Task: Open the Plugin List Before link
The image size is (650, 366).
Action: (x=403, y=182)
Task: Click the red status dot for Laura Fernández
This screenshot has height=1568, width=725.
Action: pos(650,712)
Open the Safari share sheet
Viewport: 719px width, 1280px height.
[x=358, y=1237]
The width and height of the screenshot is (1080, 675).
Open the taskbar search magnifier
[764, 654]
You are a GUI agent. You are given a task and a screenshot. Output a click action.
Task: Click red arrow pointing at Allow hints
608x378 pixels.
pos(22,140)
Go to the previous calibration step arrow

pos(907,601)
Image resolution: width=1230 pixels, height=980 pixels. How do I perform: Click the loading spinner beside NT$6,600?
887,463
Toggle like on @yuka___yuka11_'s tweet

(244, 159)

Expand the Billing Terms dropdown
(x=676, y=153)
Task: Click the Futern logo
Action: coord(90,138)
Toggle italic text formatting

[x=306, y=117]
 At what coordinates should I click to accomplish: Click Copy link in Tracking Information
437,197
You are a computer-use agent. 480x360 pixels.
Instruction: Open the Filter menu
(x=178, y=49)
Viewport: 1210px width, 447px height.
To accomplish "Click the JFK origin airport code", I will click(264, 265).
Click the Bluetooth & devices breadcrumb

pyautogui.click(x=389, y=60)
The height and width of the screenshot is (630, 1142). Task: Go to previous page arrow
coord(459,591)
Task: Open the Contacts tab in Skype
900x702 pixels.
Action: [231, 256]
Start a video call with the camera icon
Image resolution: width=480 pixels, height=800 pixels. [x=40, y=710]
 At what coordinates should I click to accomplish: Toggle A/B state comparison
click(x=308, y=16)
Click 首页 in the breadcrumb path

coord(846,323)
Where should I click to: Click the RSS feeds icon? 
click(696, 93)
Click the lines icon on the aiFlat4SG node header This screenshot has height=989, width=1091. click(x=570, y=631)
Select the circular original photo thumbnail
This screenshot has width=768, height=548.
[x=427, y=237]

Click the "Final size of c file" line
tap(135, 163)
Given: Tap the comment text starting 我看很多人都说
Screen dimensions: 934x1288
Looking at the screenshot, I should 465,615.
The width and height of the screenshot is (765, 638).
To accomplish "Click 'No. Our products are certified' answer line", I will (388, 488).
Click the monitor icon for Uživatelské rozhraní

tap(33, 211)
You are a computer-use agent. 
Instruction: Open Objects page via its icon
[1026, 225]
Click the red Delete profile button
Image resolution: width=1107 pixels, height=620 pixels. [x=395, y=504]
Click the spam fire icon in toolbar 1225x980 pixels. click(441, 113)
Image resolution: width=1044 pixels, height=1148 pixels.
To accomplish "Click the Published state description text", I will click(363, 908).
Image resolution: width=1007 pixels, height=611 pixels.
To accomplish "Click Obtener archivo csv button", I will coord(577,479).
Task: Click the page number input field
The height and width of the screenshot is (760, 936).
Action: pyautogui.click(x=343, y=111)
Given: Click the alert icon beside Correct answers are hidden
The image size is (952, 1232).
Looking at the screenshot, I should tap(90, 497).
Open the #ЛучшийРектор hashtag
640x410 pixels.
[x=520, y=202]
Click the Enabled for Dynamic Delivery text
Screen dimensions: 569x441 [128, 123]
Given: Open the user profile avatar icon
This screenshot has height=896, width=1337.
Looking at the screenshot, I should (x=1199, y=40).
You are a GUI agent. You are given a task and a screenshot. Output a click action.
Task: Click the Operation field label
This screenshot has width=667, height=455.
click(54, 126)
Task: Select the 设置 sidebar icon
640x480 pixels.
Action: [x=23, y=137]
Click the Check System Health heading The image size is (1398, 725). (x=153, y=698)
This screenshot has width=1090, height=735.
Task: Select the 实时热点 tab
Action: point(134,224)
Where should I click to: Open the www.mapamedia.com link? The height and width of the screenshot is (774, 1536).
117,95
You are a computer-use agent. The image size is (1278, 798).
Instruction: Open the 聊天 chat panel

★ ★ ★ ★ ★

=== What to produce ===
Show each line of the records above containing "field".

=== Result of the task ===
Task: Click the page number input field
Task: Click the Operation field label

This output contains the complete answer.